Tekstfragment
Hoornbeeck College
Locaties

Beleidsadviseur Wim Verweij blikt terug op de samensmelting in 1997 van het Plancius College en het Saldenus College tot het Hoornbeeck College. Een fusie die ronduit bijzonder genoemd mag worden. Waar alle mbo-instellingen vanuit de overheid in 25 regionale opleidingscentra (roc’s) worden samengevoegd, blijft er ruimte voor enkele identiteitsgebonden instellingen, waaronder twee reformatorische. Maar die moeten wel fuseren.

 

Het verhaal van de clustering in het middelbaar beroepsonderwijs begint al in de jaren ’80 van de vorige eeuw. Gedurende drie achtereenvolgende kabinetten-Lubbers komt er marktdenken in het onderwijs. Verweij: “Ambtenaren dachten, als we al die kleine instellingen clusteren binnen één regionale instelling, levert dat efficiency op. In feite is de roc-vorming een tekentafelidee, maar dit betekende in principe wel het einde van reformatorisch beroepsonderwijs. In de periode 1991 tot 1997 is er daarom via formele en informele lijnen gepraat met politici in Den Haag.”

Bronmateriaal
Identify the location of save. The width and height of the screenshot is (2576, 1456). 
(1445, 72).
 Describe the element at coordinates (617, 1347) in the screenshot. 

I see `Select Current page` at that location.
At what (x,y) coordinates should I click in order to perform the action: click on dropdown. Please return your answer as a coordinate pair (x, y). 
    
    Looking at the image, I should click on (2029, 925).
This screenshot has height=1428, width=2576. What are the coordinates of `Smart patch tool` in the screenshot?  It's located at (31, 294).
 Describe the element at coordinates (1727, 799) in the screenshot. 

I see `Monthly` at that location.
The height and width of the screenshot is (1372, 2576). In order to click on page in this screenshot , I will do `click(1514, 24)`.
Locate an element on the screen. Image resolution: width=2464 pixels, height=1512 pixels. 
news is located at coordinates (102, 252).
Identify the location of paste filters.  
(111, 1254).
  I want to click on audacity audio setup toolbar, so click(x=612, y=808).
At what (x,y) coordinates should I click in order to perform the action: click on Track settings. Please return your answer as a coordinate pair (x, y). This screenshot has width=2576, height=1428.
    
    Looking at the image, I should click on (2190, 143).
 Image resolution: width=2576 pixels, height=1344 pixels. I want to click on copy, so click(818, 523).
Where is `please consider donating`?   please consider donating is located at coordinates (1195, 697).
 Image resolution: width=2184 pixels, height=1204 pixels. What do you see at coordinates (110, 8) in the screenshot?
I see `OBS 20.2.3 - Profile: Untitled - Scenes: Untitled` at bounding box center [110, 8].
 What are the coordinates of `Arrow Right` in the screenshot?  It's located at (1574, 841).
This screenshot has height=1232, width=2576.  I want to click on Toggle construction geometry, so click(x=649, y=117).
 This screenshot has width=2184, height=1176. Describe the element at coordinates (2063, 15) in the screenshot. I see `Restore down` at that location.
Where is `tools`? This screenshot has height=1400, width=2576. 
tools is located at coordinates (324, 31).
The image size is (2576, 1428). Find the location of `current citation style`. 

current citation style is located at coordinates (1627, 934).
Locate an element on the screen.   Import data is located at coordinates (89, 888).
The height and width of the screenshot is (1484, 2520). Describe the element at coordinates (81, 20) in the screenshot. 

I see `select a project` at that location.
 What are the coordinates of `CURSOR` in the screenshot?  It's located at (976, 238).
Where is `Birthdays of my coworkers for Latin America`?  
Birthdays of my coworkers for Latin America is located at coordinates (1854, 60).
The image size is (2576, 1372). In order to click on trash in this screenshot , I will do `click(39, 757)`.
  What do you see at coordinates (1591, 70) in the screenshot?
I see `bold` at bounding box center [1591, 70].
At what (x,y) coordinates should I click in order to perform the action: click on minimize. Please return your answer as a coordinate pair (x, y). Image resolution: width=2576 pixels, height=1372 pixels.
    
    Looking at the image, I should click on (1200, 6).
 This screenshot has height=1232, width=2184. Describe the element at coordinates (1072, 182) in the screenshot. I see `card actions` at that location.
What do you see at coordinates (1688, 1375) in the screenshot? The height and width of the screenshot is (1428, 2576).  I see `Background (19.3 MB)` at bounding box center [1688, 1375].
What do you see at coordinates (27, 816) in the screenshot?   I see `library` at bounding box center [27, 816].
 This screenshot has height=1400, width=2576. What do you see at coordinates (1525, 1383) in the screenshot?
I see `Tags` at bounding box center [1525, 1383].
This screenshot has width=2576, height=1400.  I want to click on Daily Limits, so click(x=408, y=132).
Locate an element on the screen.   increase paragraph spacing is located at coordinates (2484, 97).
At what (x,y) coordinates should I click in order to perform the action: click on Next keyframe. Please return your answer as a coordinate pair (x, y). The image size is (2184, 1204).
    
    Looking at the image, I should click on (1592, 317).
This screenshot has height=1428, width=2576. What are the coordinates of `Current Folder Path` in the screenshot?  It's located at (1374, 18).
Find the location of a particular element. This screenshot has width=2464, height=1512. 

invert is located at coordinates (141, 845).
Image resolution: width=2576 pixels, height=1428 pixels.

Verwerkingsopdrachten
**A)** Noem alle colleges die in het tekstfragment bij naam worden genoemd.
**B)** In hoeveel regionale opleidingscentra worden volgens het tekstfragment alle mbo-instellingen samengevoegd?
**C)** Herhaal letterlijk alles uit het tekstfragment vanaf "Beleidsadviseur Wim Verweij" tot en met "moeten wel fuseren.".

Verwachte uitkomsten
**A)** Plancius College, Saldenus College, Hoornbeeck College

**B)** In 25 regionale opleidingscentra.

**C)**
Beleidsadviseur Wim Verweij blikt terug op de samensmelting in 1997 van het Plancius College en het Saldenus College tot het Hoornbeeck College. Een fusie die ronduit bijzonder genoemd mag worden. Waar alle mbo-instellingen vanuit de overheid in 25 regionale opleidingscentra (roc’s) worden samengevoegd, blijft er ruimte voor enkele identiteitsgebonden instellingen, waaronder twee reformatorische. Maar die moeten wel fuseren.